You do know the Army still operates a fleet of about 38 LCM-8 class medium landing craft? Well, they do. And they’ve been in service almost as long as I’ve been alive. They were intended to have a service life of 25 years, and retire in 1992. Yet they’re still plugging along. They’ve only marginally improved over the LCMs of World War II.

DoDBuzz tells us the Army is looking to buy a replacement for them as the Maneuver Support Vessel (Light).

As it rethinks its global posture for a possible shift to the Asia-Pacific region, the U.S. Army wants to buy a new fleet of small boats and upgrade existing watercraft, an official said.

The land force and largest branch of the U.S. military has more than 100 vessels in its inventory — including the Cold War-era Landing Craft Mechanized-8 “Mike” boat, as well as the larger Logistics Support Vessel, LSV, and Landing Craft Utility, or LCU-2000 — to support combat and humanitarian missions.

The Army is gearing up to solicit proposals to replace the so-called Mike boats as part of a new acquisition program to buy three dozen craft called the Maneuver Support Vessel (Light), or MSV(L), according to Scott Davis, who heads the service’s Combat Support and Combat Service Support office in Warren, Michigan.

I took a look at the RFI, and it’s pretty damn ambitious. MushDogs? You’re our small craft expert. What say you?
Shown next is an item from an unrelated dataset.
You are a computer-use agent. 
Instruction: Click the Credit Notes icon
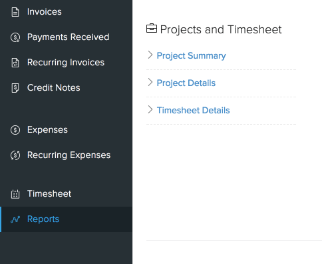tap(15, 88)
What’s interesting is that, while the Army has almost exclusively used its landing craft in a lighterage and intratheater transport role, the RFI envisions using the MSV(L) additionally as a maneuver asset for Brigade Combat Teams in the littoral or inland waterways. That’s not quite poaching on the Marines forcible entry/over the shore assault role, but I’m pretty sure it is something a BCT staff hasn’t planned for a while.